Protein was extracted from 100 mg of leaves and stems with 0.5 ml of phosphate-buffered saline (137 mM NaCl, 2.7 mM KCl, 10 mM Na₂HPO₄, 2 mM KH₂PO₄) supplemented with 1 tablet/10 ml buffer of the Complete-Mini protease inhibitor cocktail (Roche Molecular Biochemicals, Indianapolis, IN) by homogenizing in the presence of zirconia/silica 0.1 mm dia. beads. Centrifuged extract supernatants were removed and used for protein concentration determination 27. Because of the low protein yields in stem extracts, they were precipitated with 10% trichloroacetic acid (TCA), washed with ice-cold acetone and resuspended prior to SDS-PAGE analysis.

Thirty micrograms of protein were separated on 12% SDS-polyacrylamide gels.

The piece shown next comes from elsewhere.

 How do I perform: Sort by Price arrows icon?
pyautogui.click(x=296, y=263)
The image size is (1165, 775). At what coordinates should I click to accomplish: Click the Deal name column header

Proteins in the gel were either stained with silver nitrate 28 or transferred to Hybond-P (PVDF) membranes (Amersham Pharmacia Biotech, Inc. Piscataway, NJ) using Trans-Blot SD Semi-Dry Transfer Cell blotter and recommended protocols (Bio-Rad Laboratories). Soybean VSP was immunologically detected on the PDF membranes with anti VSPβ serum (provided by P. Staswick, University of Nebraska, produced as previously described 29 used at a 1:5,000 dilution. Detection was performed using a luminol substrate and the NEN Life Science Products, Inc. (Boston, MA) Reinascence kit. Chemiluminescent signal was captured by a Kodak Digital Science Image Station 440 Cf, and analyzed with Kodak 1D Scientific Image Software. Quantification of band intensity was always compared relative to samples from the same gel.